#### [Records supplied]
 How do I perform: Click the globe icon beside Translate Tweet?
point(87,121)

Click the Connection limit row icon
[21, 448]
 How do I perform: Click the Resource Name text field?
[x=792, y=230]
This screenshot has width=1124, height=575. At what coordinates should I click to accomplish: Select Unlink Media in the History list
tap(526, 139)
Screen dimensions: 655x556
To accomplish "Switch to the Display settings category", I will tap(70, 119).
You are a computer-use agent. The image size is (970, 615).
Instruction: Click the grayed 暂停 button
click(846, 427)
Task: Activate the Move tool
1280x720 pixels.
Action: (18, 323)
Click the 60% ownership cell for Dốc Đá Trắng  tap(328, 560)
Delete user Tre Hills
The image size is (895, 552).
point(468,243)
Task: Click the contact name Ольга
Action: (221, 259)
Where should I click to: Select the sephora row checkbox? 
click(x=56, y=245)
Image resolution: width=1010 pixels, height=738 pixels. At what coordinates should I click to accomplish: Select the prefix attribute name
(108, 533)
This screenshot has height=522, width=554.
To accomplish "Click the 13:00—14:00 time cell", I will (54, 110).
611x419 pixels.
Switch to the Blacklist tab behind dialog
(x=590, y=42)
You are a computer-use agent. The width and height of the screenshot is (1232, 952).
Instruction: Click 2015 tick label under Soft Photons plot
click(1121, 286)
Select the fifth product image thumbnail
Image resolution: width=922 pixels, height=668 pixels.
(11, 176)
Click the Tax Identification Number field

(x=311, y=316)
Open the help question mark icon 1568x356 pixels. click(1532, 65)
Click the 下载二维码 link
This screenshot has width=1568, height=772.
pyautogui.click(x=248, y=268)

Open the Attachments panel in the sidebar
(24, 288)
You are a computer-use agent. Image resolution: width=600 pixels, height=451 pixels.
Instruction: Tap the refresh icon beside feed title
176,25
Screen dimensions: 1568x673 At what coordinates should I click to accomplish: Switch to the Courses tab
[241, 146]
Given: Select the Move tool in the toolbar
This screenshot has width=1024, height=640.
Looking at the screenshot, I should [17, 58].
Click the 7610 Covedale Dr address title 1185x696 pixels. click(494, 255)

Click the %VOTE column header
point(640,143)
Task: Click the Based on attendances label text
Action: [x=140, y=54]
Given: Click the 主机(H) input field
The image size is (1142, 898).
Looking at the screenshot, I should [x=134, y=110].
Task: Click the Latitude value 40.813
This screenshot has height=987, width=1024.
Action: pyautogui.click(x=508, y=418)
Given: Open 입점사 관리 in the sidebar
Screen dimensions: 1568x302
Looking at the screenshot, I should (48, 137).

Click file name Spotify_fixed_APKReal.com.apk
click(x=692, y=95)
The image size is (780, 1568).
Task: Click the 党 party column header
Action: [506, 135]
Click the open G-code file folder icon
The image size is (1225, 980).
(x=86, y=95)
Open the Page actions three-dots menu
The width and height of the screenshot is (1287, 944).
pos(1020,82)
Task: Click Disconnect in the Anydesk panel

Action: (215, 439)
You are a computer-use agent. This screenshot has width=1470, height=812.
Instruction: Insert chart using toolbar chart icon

#### [What to do]
Going through the data above, count each line that contains "will" and give only that figure.

#### [Result of this task]
2